AstraZeneca Pharmaceuticals LP Enablement Specialist in UAT team in Warsaw, Poland

Enablement Specialist in UAT team

Clinical Operations within Global Medicines Development (GMD) is accountable for the delivery of clinical studies.

Enablement drives the delivery of Business Process Excellence and Technology for the GMD Clinical Operations organisation, owning and providing industry leading process, technology and services on behalf of Clinical Operations and its internal and external Partnerships.

The Enablement Specialistin UAT (User Acceptance Testing) team is expected to be able to take the following roles within the team:

  • Quality Lead – overall accountability for User Acceptance Testing (process, timelines and quality), review and approve of the documents

  • Test Lead – responsible for creating User Acceptance Testing documentation (like Test Plan, Risk Assessment, Tractability Matrix, and Test Report), review of the User Requirement Specification (to understand testing requirements) and tracking testing issues

  • Tester – responsible for Test Scripts execution

  • The team members will be cooperating with:

  • Global Study Team representatives to clarify user requirements, scope of testing and intended system functionality;

  • Supply Chain Study Managers to receive input to the testing documentation Vendor Representatives (Project Managers) to set testing pre-requisites and work on testing issues

Essential qualifications:

  • University degree in related discipline, preferably in biological science or healthcare-related fields, such as medicine, nursing or sanitary engineering, or equivalent experience in the aforementioned disciplines

  • At least 2 year experience in Drug Development within a pharmaceutical or clinical background

  • Understanding of the clinical study and drug development process and ICH GCP guidelines in relation to study delivery operational activities

  • Ability to work collaboratively; proven organizational and analytical skills, and proven skills to deliver to time, cost and quality

  • Computer proficiency

  • Excellent knowledge of spoken and written English

  • Strong business communication and presentation skills

  • Ability to transfer knowledge efficiently (mentorship/trainings)
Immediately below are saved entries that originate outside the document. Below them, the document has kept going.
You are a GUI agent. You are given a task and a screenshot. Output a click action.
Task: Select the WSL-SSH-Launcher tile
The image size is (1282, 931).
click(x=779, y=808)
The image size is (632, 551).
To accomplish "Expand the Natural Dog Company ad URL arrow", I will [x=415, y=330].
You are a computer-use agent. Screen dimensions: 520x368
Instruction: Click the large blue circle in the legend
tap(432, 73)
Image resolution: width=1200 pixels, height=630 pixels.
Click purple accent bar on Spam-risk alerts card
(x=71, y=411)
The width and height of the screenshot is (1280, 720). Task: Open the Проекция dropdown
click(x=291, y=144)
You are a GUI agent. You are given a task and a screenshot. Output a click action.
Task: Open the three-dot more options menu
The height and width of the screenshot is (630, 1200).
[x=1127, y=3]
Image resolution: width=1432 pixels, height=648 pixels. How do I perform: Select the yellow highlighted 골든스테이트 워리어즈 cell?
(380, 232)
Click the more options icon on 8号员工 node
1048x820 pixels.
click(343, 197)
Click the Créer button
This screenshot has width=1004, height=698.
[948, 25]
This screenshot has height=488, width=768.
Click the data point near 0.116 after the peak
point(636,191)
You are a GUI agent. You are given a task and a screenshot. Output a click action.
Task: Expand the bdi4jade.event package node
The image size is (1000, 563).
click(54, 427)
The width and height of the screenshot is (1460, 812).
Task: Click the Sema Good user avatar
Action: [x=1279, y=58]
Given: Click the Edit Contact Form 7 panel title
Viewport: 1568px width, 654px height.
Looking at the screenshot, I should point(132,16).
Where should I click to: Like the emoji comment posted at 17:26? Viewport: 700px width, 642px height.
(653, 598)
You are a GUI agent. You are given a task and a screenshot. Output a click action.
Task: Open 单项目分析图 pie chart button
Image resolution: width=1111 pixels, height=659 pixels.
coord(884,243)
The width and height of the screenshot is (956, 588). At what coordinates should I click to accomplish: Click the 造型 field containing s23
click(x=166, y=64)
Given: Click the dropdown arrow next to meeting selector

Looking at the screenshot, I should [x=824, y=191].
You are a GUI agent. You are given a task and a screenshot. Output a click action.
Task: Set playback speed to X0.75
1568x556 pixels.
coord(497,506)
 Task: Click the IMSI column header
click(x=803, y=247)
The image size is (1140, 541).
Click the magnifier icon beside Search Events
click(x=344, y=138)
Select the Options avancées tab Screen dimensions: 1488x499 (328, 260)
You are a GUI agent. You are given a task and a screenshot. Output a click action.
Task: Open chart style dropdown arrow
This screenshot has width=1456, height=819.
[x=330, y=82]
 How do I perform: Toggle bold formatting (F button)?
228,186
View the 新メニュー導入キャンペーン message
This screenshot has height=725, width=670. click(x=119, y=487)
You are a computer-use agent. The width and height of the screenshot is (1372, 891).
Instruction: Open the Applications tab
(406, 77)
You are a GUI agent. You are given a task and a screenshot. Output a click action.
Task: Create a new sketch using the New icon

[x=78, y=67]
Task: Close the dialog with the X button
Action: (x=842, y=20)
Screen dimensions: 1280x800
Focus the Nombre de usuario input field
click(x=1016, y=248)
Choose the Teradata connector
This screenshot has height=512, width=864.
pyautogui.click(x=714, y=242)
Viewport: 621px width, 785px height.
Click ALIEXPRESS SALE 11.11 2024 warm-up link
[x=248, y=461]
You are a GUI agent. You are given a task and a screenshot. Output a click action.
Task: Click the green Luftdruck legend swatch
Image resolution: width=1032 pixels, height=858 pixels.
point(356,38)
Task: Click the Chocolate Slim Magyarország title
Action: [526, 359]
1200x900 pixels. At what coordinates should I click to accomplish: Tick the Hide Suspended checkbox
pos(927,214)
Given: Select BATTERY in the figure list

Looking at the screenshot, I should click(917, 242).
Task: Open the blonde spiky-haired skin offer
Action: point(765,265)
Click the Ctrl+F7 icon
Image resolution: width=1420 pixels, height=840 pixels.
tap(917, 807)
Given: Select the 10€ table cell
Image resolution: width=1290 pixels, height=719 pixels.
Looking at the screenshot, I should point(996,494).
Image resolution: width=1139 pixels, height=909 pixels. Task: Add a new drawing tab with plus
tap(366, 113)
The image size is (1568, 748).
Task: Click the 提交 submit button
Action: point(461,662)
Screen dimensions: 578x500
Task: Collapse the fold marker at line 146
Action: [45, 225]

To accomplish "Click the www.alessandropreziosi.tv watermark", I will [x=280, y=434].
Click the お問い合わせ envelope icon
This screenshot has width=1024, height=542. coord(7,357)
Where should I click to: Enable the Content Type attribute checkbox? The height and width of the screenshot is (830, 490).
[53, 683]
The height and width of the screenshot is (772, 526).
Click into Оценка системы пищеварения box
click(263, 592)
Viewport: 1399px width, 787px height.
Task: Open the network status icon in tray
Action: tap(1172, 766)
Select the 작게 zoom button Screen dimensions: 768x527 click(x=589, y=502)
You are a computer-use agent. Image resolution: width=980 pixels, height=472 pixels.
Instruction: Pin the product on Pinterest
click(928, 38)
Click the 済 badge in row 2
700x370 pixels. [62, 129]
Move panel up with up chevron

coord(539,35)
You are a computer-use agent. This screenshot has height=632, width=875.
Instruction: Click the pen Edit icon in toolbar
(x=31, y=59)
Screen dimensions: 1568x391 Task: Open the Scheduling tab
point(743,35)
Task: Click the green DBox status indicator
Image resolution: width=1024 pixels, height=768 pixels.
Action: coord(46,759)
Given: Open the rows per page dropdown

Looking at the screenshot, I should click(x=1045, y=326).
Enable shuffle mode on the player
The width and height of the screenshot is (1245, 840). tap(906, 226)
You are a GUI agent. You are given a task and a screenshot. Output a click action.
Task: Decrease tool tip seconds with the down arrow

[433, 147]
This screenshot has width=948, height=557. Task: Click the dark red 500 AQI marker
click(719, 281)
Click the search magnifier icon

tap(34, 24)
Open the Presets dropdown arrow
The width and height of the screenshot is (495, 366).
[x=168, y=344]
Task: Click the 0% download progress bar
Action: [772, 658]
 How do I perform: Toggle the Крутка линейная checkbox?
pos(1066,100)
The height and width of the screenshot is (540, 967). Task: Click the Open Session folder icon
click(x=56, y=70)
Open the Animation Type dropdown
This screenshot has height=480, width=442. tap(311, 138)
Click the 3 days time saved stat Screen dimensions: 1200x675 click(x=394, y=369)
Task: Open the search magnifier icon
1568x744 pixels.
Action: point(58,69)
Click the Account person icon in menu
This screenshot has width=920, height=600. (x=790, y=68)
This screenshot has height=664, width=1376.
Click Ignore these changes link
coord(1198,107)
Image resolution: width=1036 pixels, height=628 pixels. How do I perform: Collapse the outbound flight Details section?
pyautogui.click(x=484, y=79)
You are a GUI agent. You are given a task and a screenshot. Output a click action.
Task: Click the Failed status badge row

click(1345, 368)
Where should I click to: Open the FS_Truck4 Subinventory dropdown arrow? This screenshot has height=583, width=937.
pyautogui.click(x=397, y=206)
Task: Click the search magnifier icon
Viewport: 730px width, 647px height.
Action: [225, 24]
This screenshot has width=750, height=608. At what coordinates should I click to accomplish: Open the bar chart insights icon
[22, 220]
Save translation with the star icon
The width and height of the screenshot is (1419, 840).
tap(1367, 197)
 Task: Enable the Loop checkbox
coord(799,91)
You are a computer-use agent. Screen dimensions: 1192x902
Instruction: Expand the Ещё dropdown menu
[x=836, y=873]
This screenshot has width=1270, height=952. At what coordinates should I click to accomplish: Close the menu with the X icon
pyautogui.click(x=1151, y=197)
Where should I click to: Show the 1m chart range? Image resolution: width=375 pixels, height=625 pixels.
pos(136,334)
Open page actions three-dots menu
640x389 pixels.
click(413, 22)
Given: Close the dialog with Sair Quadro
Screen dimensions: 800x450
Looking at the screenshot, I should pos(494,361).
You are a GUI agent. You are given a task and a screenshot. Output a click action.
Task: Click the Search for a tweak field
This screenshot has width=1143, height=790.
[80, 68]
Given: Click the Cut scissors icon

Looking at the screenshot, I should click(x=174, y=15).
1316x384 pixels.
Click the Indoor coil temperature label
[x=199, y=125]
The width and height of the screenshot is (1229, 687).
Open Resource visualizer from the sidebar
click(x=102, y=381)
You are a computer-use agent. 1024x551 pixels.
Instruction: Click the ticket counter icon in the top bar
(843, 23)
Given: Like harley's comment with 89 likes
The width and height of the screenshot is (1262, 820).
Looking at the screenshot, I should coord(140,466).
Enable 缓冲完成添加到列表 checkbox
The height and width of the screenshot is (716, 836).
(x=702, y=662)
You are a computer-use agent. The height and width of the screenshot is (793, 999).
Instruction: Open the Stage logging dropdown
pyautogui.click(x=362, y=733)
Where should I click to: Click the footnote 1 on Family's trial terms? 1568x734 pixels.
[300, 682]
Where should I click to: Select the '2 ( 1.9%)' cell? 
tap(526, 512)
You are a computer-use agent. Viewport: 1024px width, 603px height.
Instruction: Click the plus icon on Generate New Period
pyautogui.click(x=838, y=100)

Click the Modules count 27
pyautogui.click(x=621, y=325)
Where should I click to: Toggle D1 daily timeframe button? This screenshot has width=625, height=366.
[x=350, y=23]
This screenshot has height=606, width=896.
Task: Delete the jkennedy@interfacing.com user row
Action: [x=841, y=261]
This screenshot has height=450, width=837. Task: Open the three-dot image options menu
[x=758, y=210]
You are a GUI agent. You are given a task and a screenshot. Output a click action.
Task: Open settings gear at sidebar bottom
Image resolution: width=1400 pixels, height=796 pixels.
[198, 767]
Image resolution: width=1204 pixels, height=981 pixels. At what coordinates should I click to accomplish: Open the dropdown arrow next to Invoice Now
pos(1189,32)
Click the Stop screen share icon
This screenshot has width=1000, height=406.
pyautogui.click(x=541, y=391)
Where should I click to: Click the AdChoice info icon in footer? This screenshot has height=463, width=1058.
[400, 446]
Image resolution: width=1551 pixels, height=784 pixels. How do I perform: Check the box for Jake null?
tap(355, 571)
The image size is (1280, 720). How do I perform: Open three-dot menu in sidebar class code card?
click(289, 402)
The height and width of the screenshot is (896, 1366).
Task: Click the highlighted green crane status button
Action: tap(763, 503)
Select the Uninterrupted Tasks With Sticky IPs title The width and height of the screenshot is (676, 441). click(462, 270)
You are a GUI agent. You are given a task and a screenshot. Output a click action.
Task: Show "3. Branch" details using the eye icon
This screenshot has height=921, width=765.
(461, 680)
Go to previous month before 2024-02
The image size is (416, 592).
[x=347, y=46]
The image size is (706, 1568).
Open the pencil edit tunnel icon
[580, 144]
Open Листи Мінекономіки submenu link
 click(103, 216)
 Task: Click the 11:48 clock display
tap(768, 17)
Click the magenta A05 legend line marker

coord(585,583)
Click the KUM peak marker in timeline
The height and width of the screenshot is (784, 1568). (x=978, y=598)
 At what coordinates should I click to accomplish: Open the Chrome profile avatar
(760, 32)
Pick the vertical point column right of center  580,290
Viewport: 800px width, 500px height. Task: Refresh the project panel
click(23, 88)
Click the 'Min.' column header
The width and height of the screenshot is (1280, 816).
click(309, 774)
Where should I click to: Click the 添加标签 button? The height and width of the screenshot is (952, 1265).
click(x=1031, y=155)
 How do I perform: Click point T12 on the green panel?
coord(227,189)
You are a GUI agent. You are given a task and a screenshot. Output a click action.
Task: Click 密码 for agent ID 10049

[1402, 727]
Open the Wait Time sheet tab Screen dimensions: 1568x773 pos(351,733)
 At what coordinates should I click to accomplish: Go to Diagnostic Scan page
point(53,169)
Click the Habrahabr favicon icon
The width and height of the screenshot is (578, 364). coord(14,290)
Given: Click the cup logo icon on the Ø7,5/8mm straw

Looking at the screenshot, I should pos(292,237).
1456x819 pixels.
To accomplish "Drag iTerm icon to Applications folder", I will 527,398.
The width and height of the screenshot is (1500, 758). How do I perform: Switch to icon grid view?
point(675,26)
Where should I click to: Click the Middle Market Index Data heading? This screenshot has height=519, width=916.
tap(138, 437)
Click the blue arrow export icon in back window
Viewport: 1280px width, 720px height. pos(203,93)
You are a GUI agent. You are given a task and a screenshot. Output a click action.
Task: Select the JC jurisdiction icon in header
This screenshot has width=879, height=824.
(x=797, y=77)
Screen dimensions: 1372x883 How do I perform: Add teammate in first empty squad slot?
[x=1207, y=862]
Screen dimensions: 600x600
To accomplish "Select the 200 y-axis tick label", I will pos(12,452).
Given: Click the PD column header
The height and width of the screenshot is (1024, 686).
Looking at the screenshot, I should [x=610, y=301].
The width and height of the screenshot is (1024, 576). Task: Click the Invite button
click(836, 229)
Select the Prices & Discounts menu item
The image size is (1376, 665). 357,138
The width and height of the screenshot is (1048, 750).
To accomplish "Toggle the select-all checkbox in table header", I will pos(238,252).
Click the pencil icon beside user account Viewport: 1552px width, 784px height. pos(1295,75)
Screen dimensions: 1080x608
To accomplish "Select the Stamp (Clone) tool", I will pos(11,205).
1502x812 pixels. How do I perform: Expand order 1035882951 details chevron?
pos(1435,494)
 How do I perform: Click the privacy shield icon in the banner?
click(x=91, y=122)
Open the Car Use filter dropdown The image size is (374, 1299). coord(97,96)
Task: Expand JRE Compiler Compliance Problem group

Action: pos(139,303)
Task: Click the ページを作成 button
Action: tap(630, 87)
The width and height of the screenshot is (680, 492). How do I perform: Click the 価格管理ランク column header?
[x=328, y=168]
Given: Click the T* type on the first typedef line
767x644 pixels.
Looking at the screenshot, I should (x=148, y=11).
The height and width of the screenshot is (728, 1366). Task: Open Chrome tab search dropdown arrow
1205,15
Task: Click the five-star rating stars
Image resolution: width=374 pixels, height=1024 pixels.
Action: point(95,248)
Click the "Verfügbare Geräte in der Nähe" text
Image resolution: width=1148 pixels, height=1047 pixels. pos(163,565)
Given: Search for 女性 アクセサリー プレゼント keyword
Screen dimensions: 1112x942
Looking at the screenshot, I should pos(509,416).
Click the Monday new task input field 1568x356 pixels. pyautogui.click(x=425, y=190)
  • Some experience in Validation/User Acceptance Testing of computerised systems in a regulated environment, preferably the Pharmaceutical industry, including familiarity with documentation such as Validation/Test Plans, Reports, Test scripts (including test scripts execution), Functional Risk Assessment etc. and knowledge of regulatory (GxP, SOX etc.) requirements for computerised systems and infrastructure

Desirable qualifications:

  • Experience of utilizing standard process improvement methodologies (e.g. Lean Six Sigma) to identify root causes of process issues and identify areas of process improvement

  • Experience in the development and management of Business Process to deliver business performance

  • Comprehensive knowledge of ICH GCP

  • Some experience in IxRS/eCOA/ePRO/Spirometry/ECG solutions delivery

  • Some experience of Quality Systems and Quality Management, including process definition and process improvement, ideally within an Information Systems environment

AstraZeneca is an equal opportunity employer. AstraZeneca will consider all qualified applicants for employment without discrimination on grounds of disability, sex or sexual orientation, pregnancy or maternity leave status, race or national or ethnic origin, age, religion or belief, gender identity or re-assignment, marital or civil partnership status, protected veteran status (if applicable) or any other characteristic protected by law. AstraZeneca only employs individuals with the right to work in the country/ies where the role is advertised.